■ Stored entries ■
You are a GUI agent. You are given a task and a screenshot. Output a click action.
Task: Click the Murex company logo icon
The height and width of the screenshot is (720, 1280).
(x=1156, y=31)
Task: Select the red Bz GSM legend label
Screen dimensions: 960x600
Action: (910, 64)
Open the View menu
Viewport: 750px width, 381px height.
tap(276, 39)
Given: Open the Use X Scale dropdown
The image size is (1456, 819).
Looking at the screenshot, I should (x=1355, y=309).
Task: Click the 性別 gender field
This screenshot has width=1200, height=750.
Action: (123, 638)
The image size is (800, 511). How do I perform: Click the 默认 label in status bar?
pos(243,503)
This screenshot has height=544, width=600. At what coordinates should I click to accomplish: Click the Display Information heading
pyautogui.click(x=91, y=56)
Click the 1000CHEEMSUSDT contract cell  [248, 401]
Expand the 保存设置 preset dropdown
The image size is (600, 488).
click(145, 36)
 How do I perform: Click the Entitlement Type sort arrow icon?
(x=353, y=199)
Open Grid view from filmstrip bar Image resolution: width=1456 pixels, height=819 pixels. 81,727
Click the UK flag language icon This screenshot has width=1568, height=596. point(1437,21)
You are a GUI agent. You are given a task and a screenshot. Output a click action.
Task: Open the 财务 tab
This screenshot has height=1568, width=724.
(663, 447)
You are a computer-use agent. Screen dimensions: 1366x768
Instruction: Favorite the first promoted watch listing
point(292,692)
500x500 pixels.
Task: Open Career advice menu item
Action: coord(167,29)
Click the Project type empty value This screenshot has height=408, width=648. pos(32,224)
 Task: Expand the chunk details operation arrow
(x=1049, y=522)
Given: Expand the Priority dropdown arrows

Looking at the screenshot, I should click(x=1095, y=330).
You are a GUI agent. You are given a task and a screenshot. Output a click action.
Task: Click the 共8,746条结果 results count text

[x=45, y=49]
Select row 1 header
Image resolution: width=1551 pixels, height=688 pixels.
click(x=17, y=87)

■ Problem description ■
Copy out again, unchanged, everything from the line containing "Select row 1 header" down to the end of the stored entries above.

■ Written solution ■
Select row 1 header
Image resolution: width=1551 pixels, height=688 pixels.
click(x=17, y=87)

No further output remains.